The pall cast by these events contrasts sharply with the industry's outlook as this year began. With increasing pressure for a solution to the energy problem and a growing public perception of government regulation as excessive and costly, the atomic power industry had hoped to cut back the regulations that now make the licensing of a nuclear plant an 11-year process.
But yesterday, as Three Mile Island plant's owners were saying that the reactor's safety systems in fact had prevented more serious accident, critics were citing the incident as evidence that nuclear power is too risky.
"This incident makes a lie of the soothing propaganda of the nuclear zealots that serious nuclear accidents are nearly impossible," said California Gov. Edmund G. (Jerry) Brown Jr., who has been criticized widely for stopping the Sundesert nuclear plant in his state. "I see this as a major issue in the decade ahead..."
One result of the accident, according to White House sources, is that President Carter may not include the plea for nuclear power that Energy Secretary James R. Schlesinger has been urging him to make in his coming energy message.
"If I were sitting in the president's chair, I would pause a long while before issuing any statement encouraging a rapid expansion of nuclear power-it just has to be postponed until the political clamor recedes," one high administration official said.
Reflecting on the Pennsylvania accident, Rep. Morris K. Udall (D-Ariz.) said yesterday he feels it is difficult to predict what the impact on the industry will be. Because the accident, though serious, was contained by the safety systems, it is possible that in two or three years there will be "a surge of confidence" in nuclear power, he said. On the other hand, he said, there could be the opposite reaction and "the de facto moratorium we have on new plants will continue."
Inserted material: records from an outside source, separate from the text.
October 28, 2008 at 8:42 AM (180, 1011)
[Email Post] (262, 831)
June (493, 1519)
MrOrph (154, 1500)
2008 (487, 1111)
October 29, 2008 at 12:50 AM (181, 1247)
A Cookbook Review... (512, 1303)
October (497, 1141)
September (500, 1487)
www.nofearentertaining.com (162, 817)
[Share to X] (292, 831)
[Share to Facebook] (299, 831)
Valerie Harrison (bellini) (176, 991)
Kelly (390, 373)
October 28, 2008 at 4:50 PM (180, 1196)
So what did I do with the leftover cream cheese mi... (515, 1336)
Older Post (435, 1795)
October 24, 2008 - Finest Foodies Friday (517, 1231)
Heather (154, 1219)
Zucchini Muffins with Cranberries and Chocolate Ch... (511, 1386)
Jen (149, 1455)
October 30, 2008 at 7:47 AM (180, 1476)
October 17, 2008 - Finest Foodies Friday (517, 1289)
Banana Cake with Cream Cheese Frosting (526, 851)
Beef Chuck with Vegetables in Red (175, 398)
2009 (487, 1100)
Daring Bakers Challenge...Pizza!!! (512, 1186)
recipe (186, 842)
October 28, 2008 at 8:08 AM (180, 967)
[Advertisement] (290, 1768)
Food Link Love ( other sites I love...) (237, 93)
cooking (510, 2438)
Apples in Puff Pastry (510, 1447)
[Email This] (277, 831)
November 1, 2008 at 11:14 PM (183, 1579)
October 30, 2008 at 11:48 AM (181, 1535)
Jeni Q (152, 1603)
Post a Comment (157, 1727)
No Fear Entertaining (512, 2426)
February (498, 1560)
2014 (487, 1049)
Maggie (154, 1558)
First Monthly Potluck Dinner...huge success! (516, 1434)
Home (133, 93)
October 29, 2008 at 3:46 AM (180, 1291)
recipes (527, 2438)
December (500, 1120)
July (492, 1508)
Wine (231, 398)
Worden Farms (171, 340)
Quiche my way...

The intensifying debate over nuclear power's future has come at a particularly difficult time for the industry, which is dominated by such firms as General Electric and Westinghouse. Orders for new nuclear plants, which peaked at 41 in 1973, fell to two last year.
There are a variety of reasons for the decline, including a reduction in the utilities' own estimates for future generating capacity.
But growing public opposition to nuclear power, which has led to long delays in getting plants approved and the threat of moratoriums on new plants in five states, has put the nuclear industry on the defensive.
Despite the setbacks, however, the nuclear power industry and its backers make a vigorous argument for atomic plants as a means of reducing the nation's dependence on foreign oil.
Mike Segal of the Edison Electric Institute pointed out that nuclear power provided 13 percent of the nation's electrical needs last year, displacing millions of barrels of imported oil. "The accident doesn't change in any manner our position that nuclear power is needed," Segal says.
This view is shared by Sen. Henry M. Jackson (D-Wash.) who said yesterday, "The immediate effect of the incident hurts." Chairman of the Senate Energy Committee, Jackson says that the loss of the Three Mile Island plant could increase oil imports by 45,000 barrels a day.
Dr. Norman Rasmussen of the Massachusetts Institute of Technology author of the Rasmussen report, said that based on information he had the Harrisburg accident "was not serious from the standpoint of public consequences." Rasmussen said that he expects the public impact on a short-term basis to be significant.